- What the task requires
Everything from the line containing "You are a GUI" to the last line of the material below must be retyped exactly, both ends included; skip the pictures.

- Data provided
○ ○ ○ ○ ○

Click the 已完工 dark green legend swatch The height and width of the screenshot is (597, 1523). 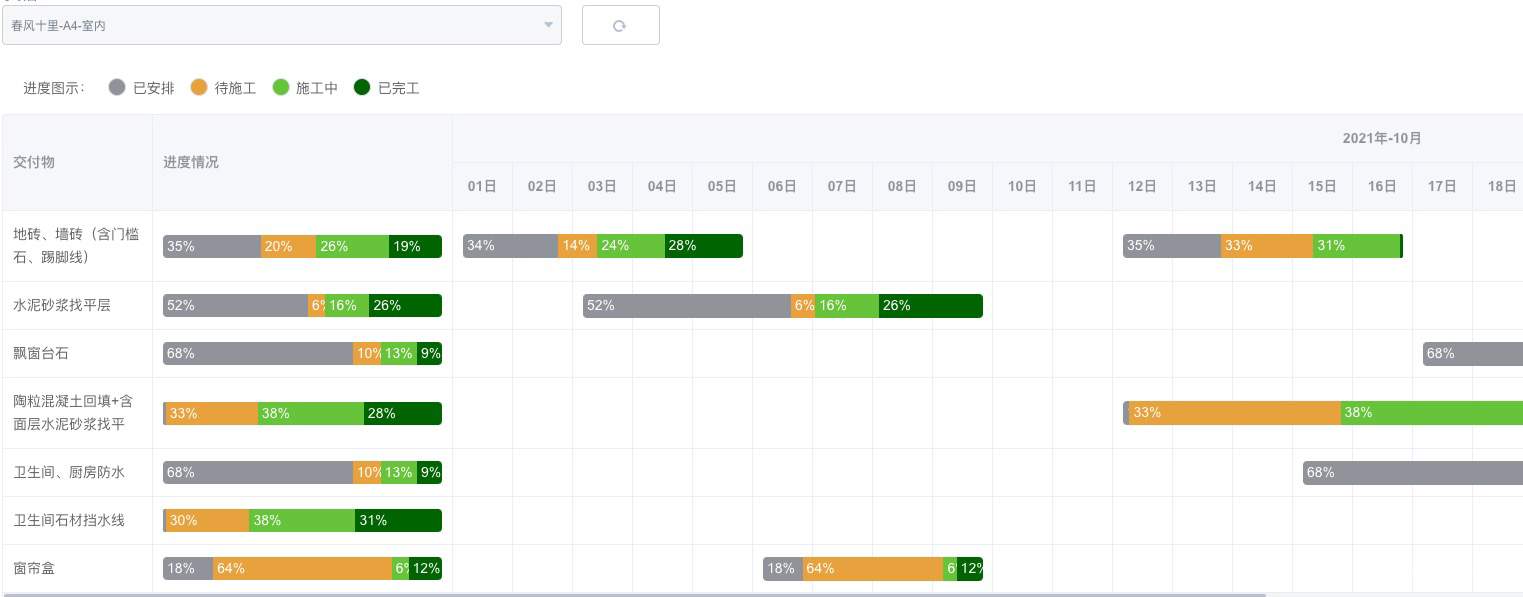click(x=362, y=88)
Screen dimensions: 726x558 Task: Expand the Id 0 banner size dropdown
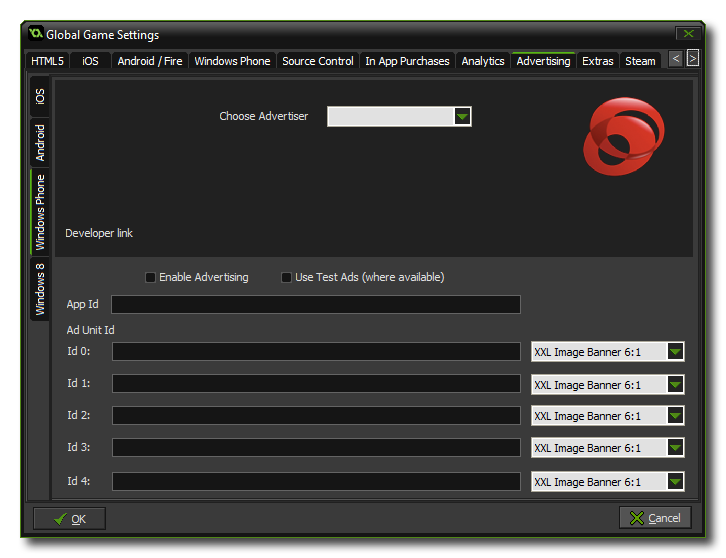click(675, 352)
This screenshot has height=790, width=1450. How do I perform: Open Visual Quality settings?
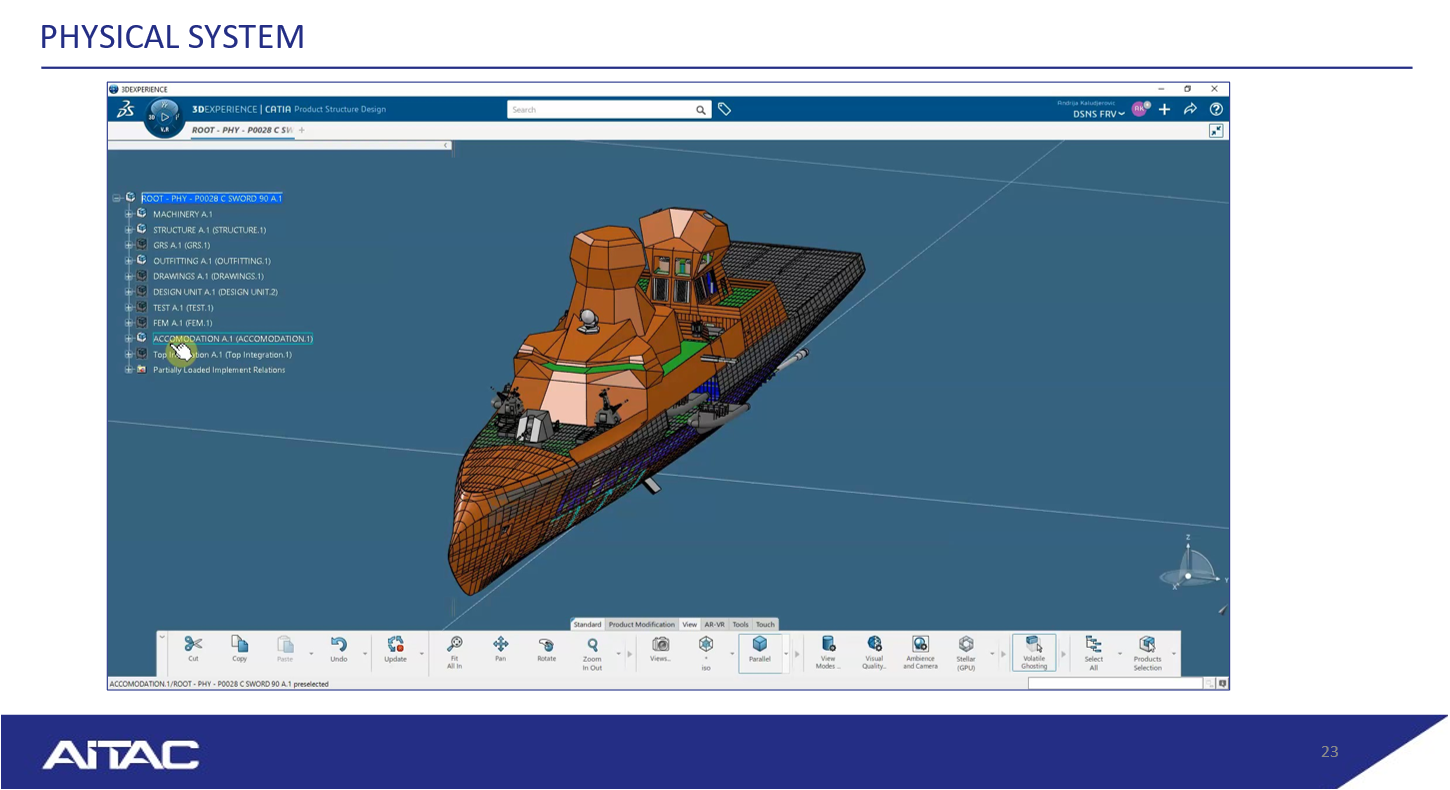tap(874, 645)
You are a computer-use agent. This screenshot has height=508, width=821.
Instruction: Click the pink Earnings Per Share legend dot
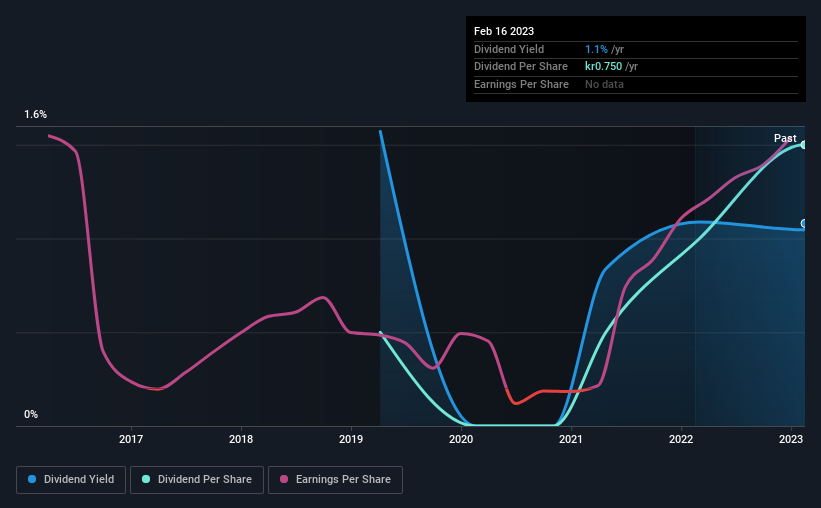pyautogui.click(x=284, y=479)
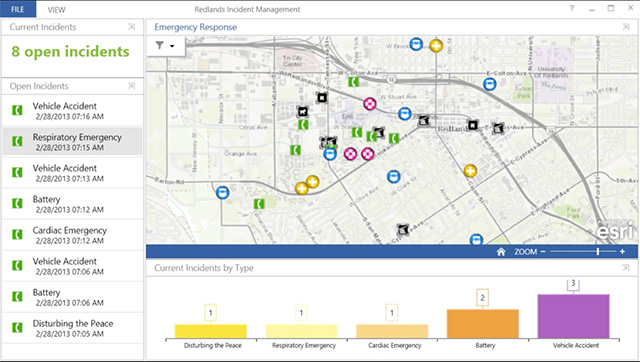This screenshot has width=640, height=362.
Task: Adjust the map zoom slider handle
Action: (598, 252)

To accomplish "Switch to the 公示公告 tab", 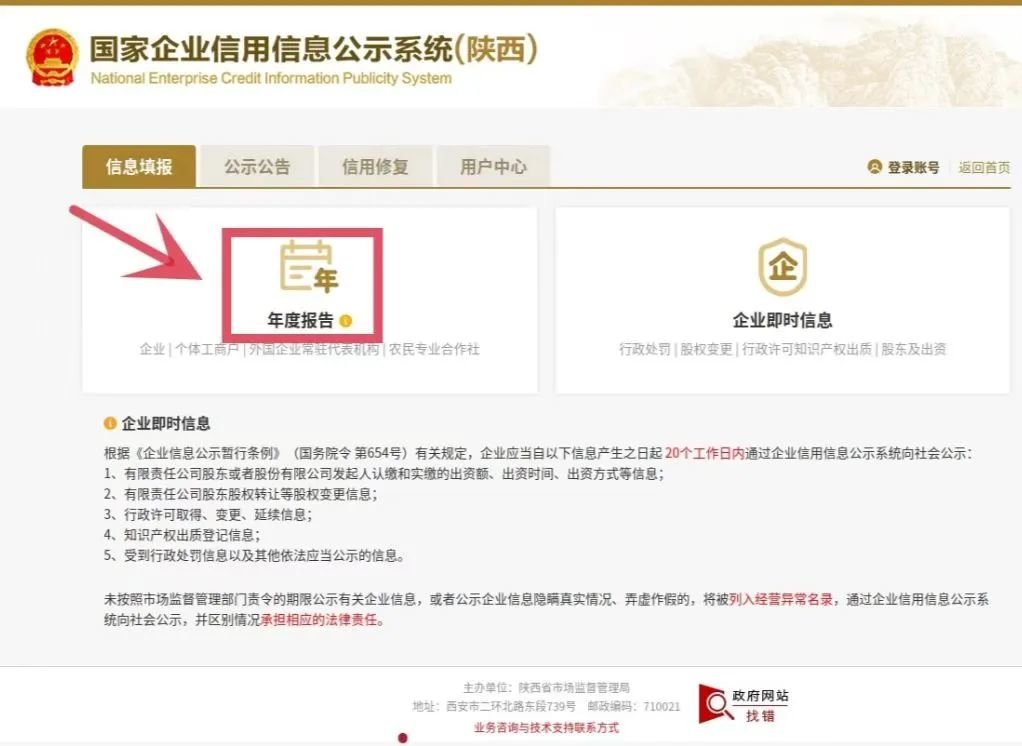I will point(257,167).
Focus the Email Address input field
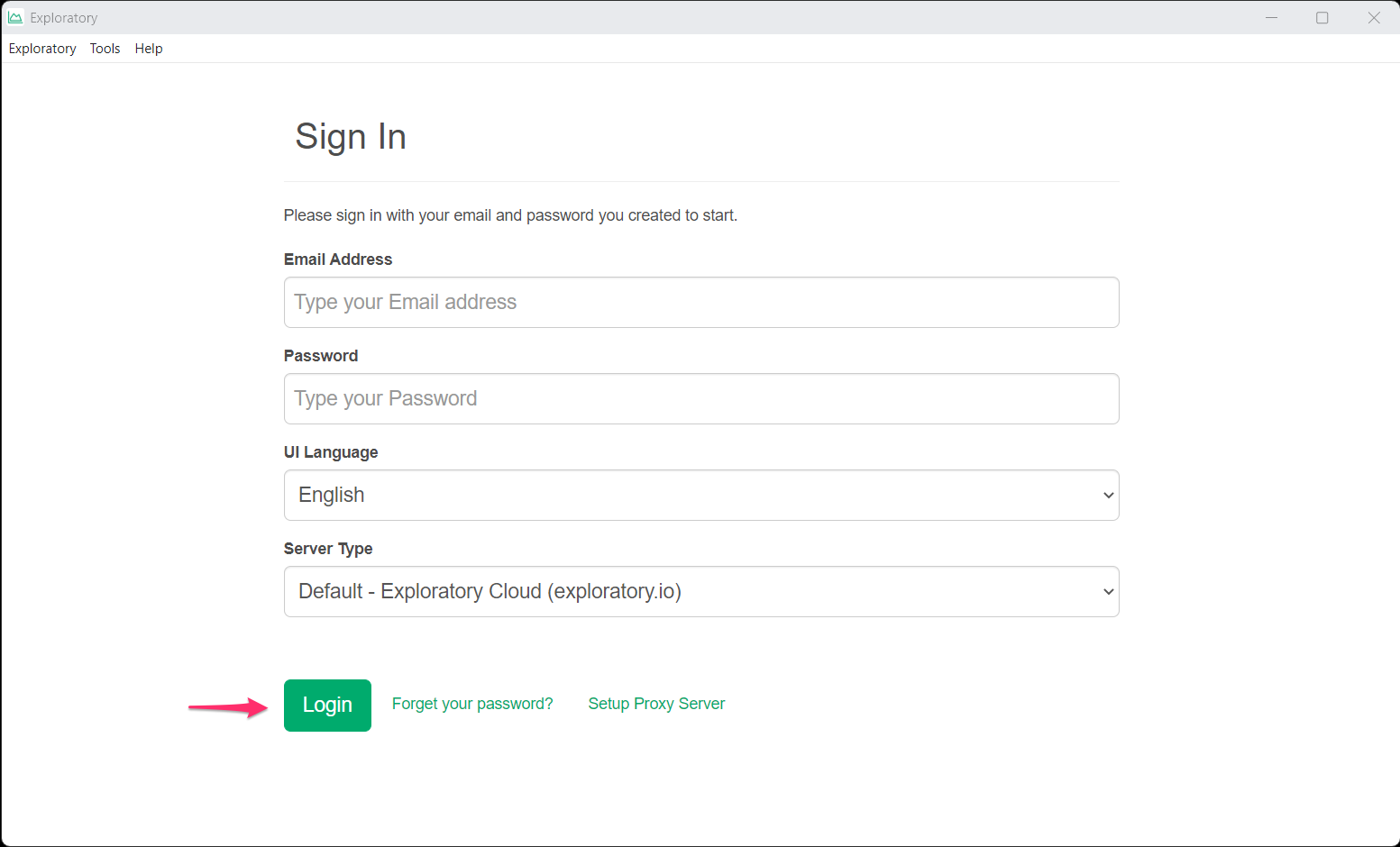The width and height of the screenshot is (1400, 847). click(700, 302)
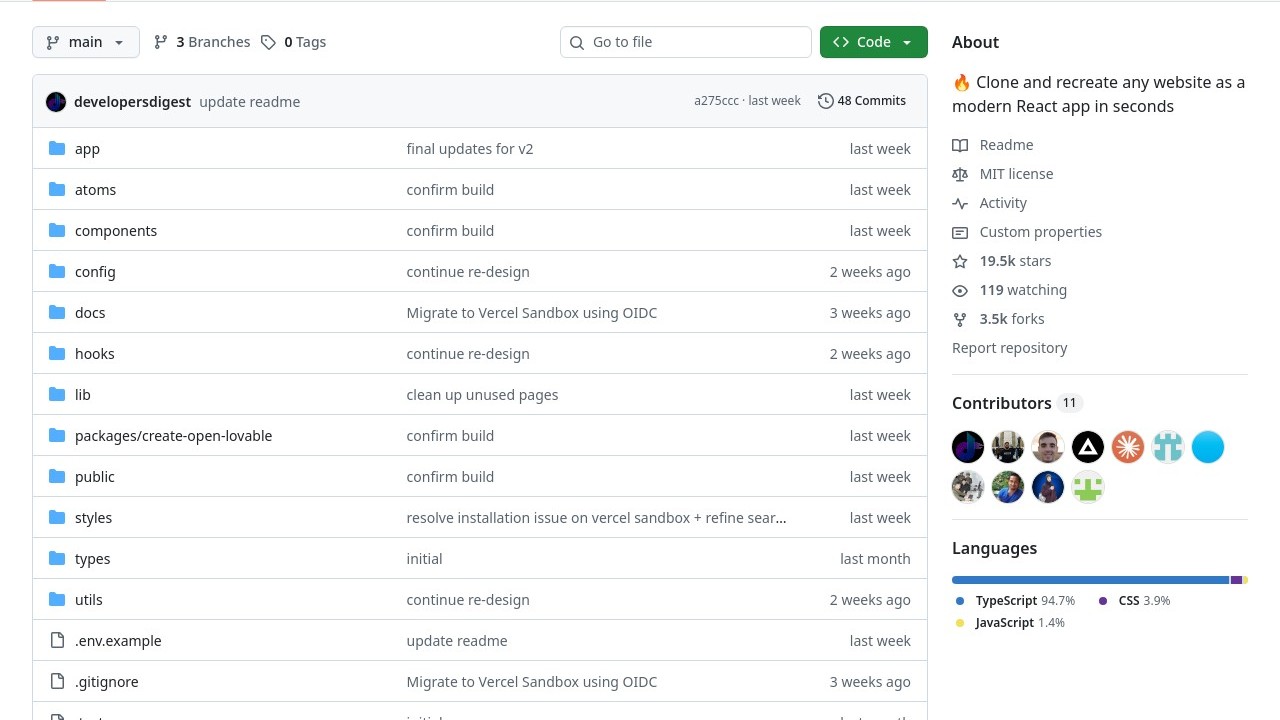
Task: Click the fork icon beside 3.5k forks
Action: [x=960, y=319]
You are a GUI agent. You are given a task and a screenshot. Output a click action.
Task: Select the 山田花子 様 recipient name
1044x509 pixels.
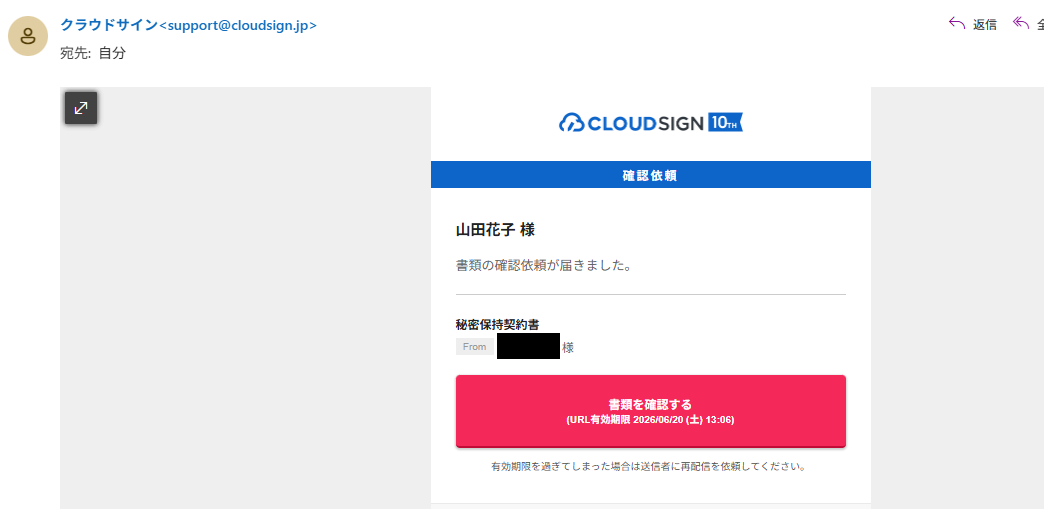point(495,230)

○ ○ ○ ○ ○

- Response to the task
You are a GUI agent. You are given a task and a screenshot. Output a click action.
Task: Select the 山田花子 様 recipient name
1044x509 pixels.
point(495,230)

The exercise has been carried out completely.